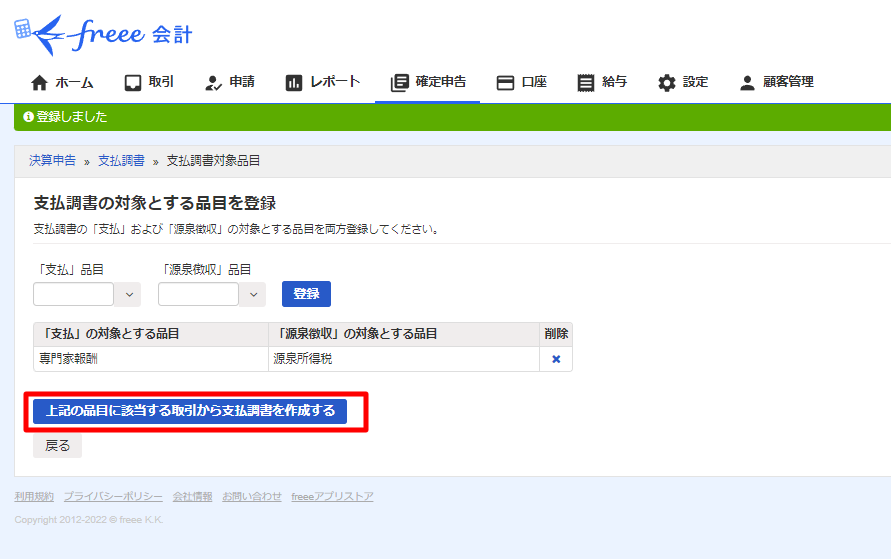Open the プライバシーポリシー footer link
The height and width of the screenshot is (559, 891).
click(x=113, y=497)
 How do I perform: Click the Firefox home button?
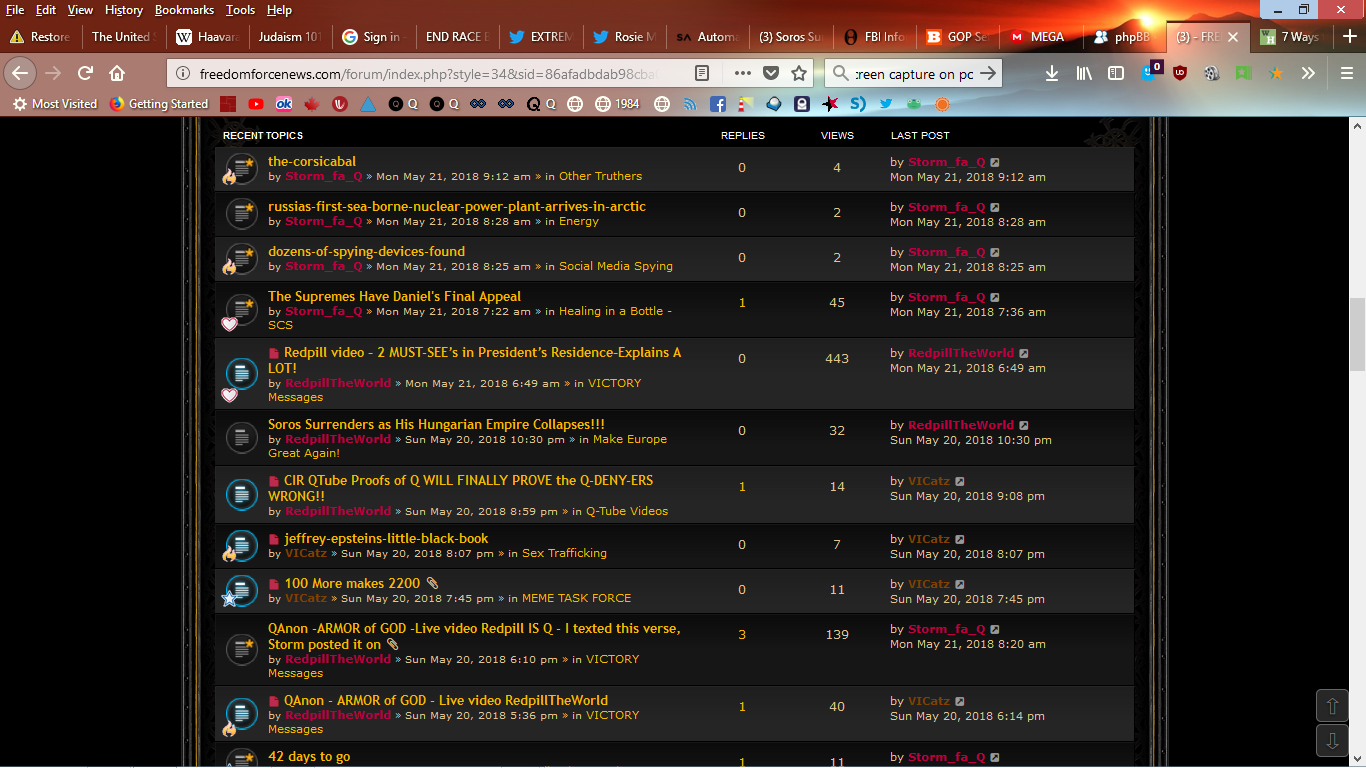pos(117,73)
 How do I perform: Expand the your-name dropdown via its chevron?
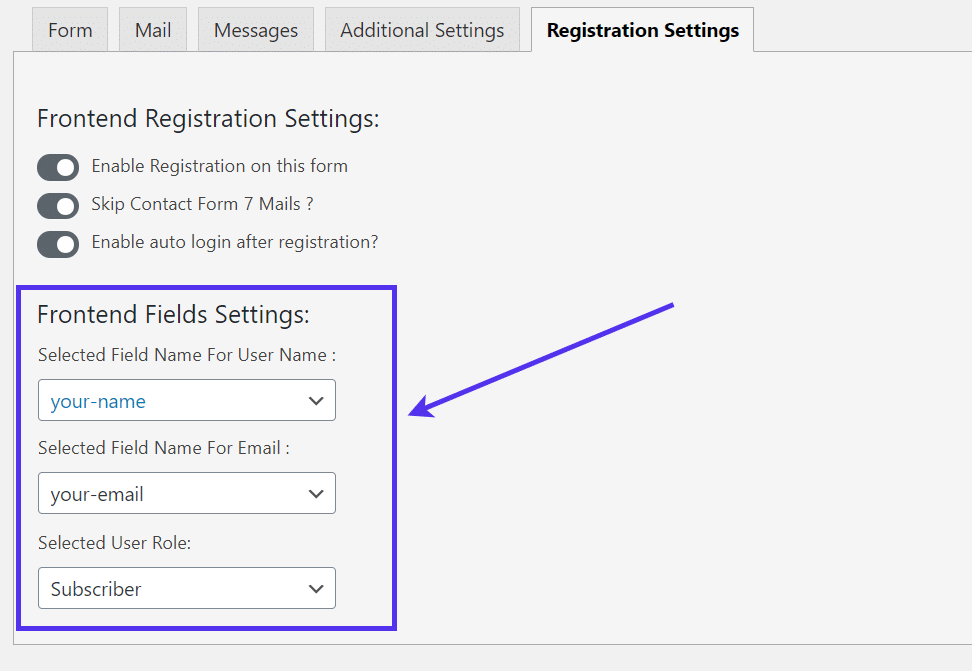pyautogui.click(x=317, y=400)
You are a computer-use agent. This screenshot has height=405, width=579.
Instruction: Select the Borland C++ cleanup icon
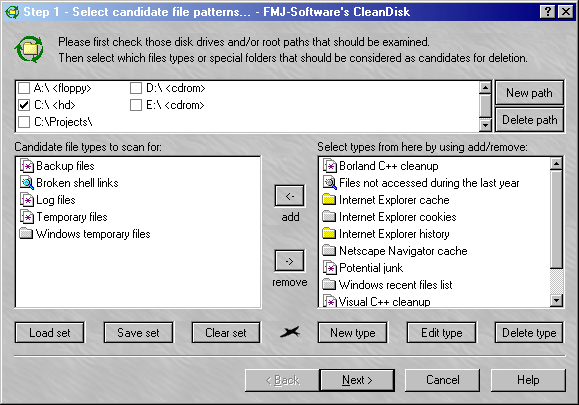(329, 166)
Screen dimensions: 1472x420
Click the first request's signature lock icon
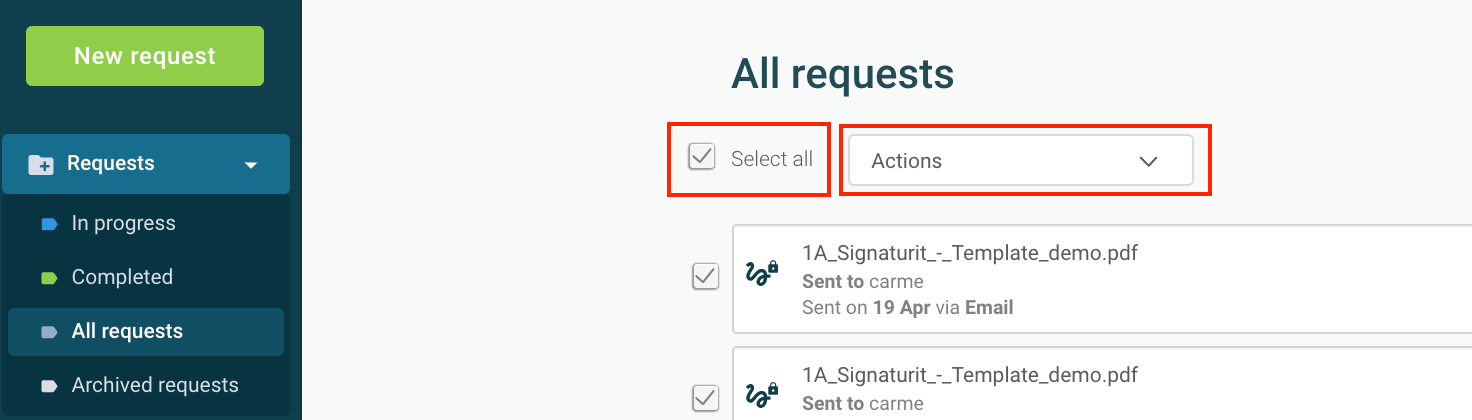tap(763, 274)

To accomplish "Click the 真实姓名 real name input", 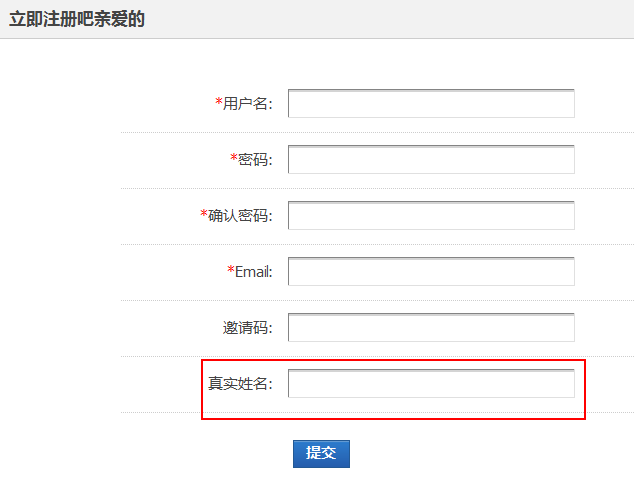I will 431,384.
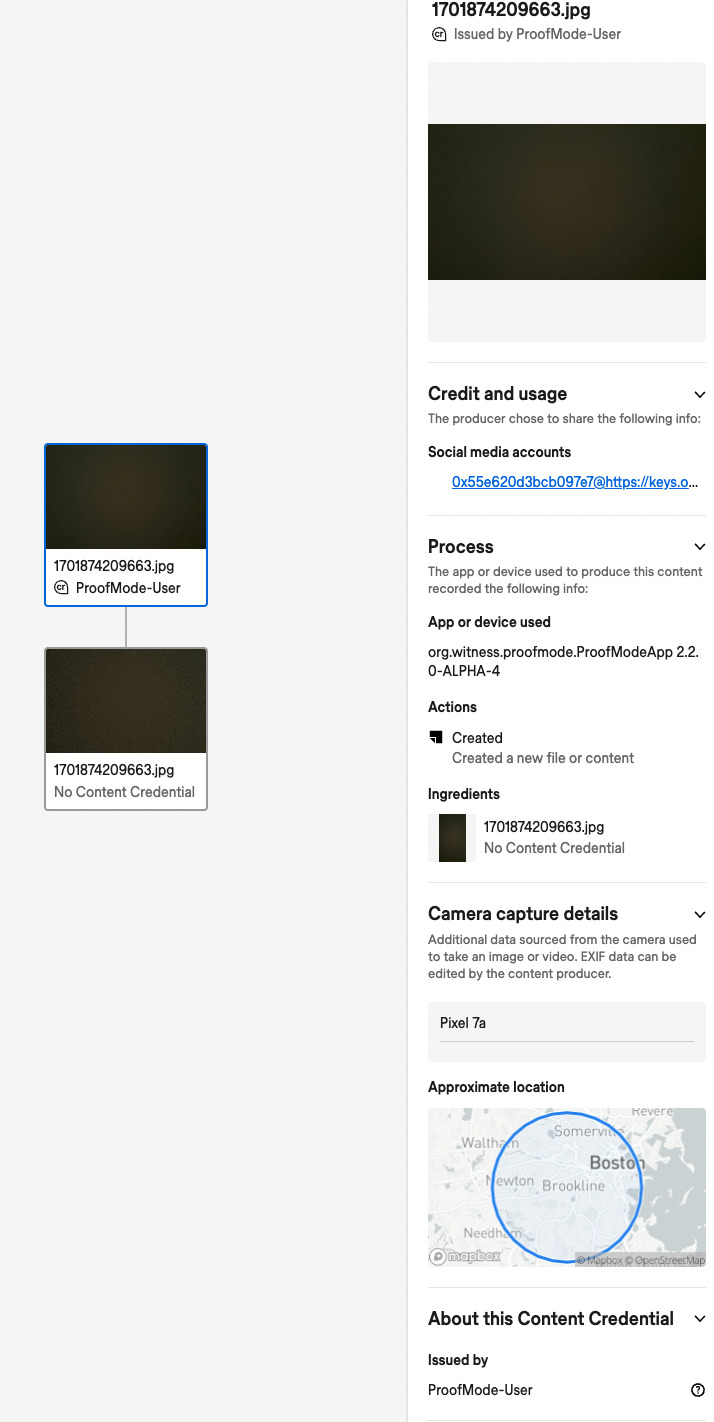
☆ ☆ ☆ ☆
## YOUR GOAL
Output only the lines above from the line that holds "How do I perform: Click" through the line that holds "You are a computer-use", both ends included, and exclude pictures.

## EXERCISE ANSWER
 How do I perform: Click the Firefox home button?
pos(117,73)
 How do I perform: Expand the your-name dropdown via its chevron?
pyautogui.click(x=317, y=400)
You are a computer-use agent. This screenshot has height=405, width=579.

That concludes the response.